Николь и сама уже раскаивалась, что набросилась на него, и понимала, что у Райана есть полное право злиться. Однако стыд и упрямство замкнули ей рот.
– Что ты вытворяешь? – резко спросил он, потирая бок. – Ты что, не можешь разговаривать без рукоприкладства?
– С тобой – нет.
– Почему?
– Я не хочу говорить об этом.
– А я хочу. Либо ты сейчас же скажешь мне в чем дело, либо отправишься в Плейн-лодж на своих двоих.
– Ты не посмеешь! – ахнула Николь.
– Посмотрим, – сухо сказал он. – Валяй, доведи меня до точки, и сама убедишься.
– Не смей мне угрожать, – вскинула голову Николь.
– Да я тебе не угрожаю, – простонал Райан. – То есть, конечно, да, но не в том смысле. Я лишь хочу получить ответы на некоторые вопросы, Николь, и ты мне их дашь.
– Не понимаю, о чем ты.
– Понимаешь, и еще как. Я говорю о тебе, обо мне, о нас, наконец. Я хочу знать, как случилось, что мы из друзей стали врагами. – Он вздохнул. – У меня есть подозрение, что это как-то связано с моей матерью. Как она ухитрилась настроить тебя против меня? Она ведь клялась, что ты все понимаешь, что тебе не терпится забыть о случившемся не только ради себя самой, но и ради отца.
– Как это было удобно для тебя, – скривилась Николь.
– Что это значит? – Рука Райана стиснула руль. – Ты хочешь сказать, что винишь меня в том, что произошло?
– Не совсем. – Разговор зашел слишком далеко, и она не хотела его продолжать. Что ж, по крайней мере, он объяснил, почему не делал попыток с ней связаться. Зная Амелию, она не сомневалась, что та изо всех сил постаралась исказить ситуацию в глазах сына. – Скажем так: я и твоя мать ни разу не разговаривали… об этом.
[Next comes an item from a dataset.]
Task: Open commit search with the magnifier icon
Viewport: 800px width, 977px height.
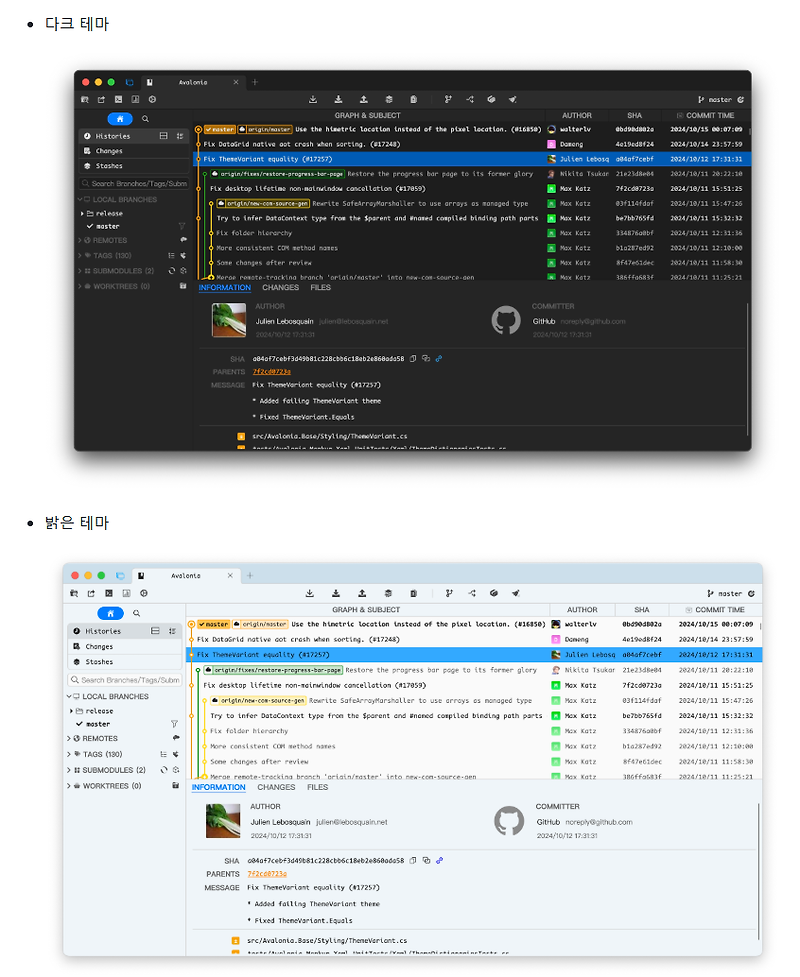Action: click(x=145, y=119)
– Стало быть, ты считала, что я во всем виноват? – покачал головой Райан. – Жаль, что ты не написала мне.
– Зачем?
– Чтобы сказать, что ты думаешь, естественно. Я был весьма самонадеян в те годы, но я ни за что не стал бы тебя обижать. Господи, да ты же сама это знаешь!
Николь мельком взглянула на него и снова отвернулась.
– И что бы ты сделал? Вернулся бы домой?
– Может быть. Если бы ты захотела, чтобы я вернулся.
– Да что ты говоришь!
– Но это правда, – простонал Райан. – В то время я бы все сделал ради тебя. Я с ума по тебе сходил. Ты же знаешь.
– Откуда?
– Ты должна это знать. – Лицо Райана помрачнело. – Но, черт побери, Ники, я понимал, что ты слишком молода. И, когда мать сказала, что тебе надо дать возможность немного повзрослеть, я… ей поверил.